The equilibrium we identify in Figure 7 suggests that membrane interactions may alter copper mediated redox activity. Aberrant redox reactions at α-syn-copper centers are likely to play an important role in the cellular toxicity associated with α-syn aggregates. Electrochemical properties of α-syn have been carefully evaluated using cyclic voltammetry, as well as reactivity in the presence of ascorbate, dopamine and other relevant species (65). Free copper in the presence of ascorbate releases peroxide. At high concentrations, peroxide can react at metal centers producing cytotoxic hydroxyl radicals, thereby contributing to the concentration of reactive oxygen species. The α-syn-copper complex is substantially less reactive than free copper, as measured by both peroxide production and cytotoxicity assays, suggesting that α-syn serves to absorb and modulate adventitious copper (65). Interestingly, parallel experiments show that α-syn(1-19), which lacks His50, gives a somewhat different redox profile than the full length protein. Under identical conditions in the presence of ascorbate, α-syn(1-19) produces 10 – 20% more peroxide. Both α-syn species, when complexed with copper, are cytotoxic against neuroblastoma cells, but α-syn(1-19) was more potent at reducing cell viability (65). These data suggest that the copper center in the membrane bound form of α-syn-copper may be more reactive than the solution form. But this is a tentative proposal since helical α-syn, stabilized by trifluoroethanol, produces lower levels of reactive oxygen species than the unstructured polypeptide (66).

As described in the Introduction, exposure to high levels of exogenous copper correlates with an increased incidence of PD. Our work here provides insight into the possible initial steps leading to cellular stress and LB formation. We find that copper does not alter the membrane-bound α-syn conformation or contribute to the protein’s release from the membrane to solution. However, once released from the bilayer, the simultaneous coordination of the protein N-terminus and His50 limits the distribution of α-syn’s random coil states. Although the resulting protein-Cu²⁺ complex is somewhat more protective against the production of reactive oxygen species than the membrane bound form, the loop arising from simultaneous copper coordination of the N-terminus and His50 might expose the amyloidogenic NAC region in a way that results in the observed enhancement of α-syn aggregates (24).

In conclusion, we find that membrane bound α-syn tightly binds one equivalent of Cu²⁺ at its N-terminus. This interaction does not affect the helical structure of α-syn or the energetics of membrane association.
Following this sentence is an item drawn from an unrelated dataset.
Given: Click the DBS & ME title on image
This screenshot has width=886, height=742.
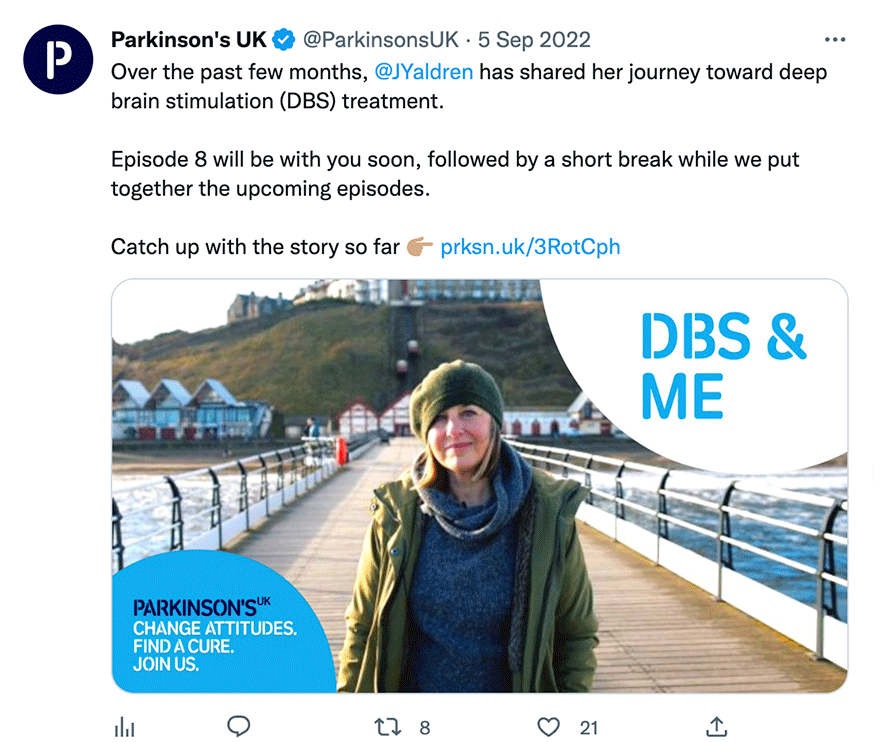Looking at the screenshot, I should (x=722, y=367).

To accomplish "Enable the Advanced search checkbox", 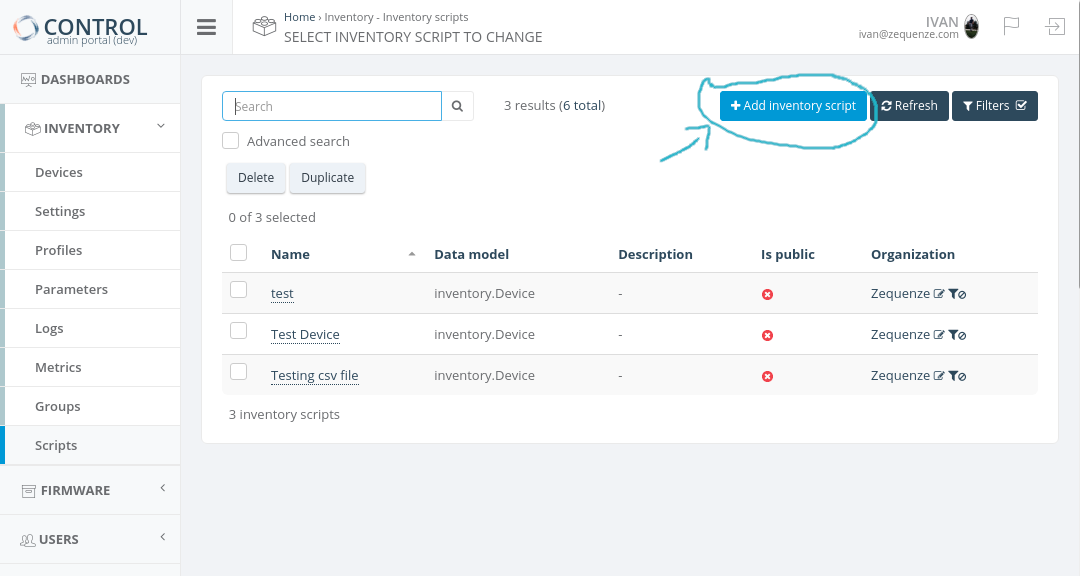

Indeed, lipid to protein ratio exerts a much stronger influence on α-syn conformation than copper coordination. Consistent with the literature described in the introduction, it is likely that copper uptake is part of α-syn’s natural function, with electrochemical properties dependent upon whether the protein is associated with cellular membranes. In PD arising from environmental copper exposure, the solution form of α-syn may be a precursor to LB formation. Future work will focus on how membrane association and copper uptake are affected by the known inherited mutations in PD, many of which are clustered around His50.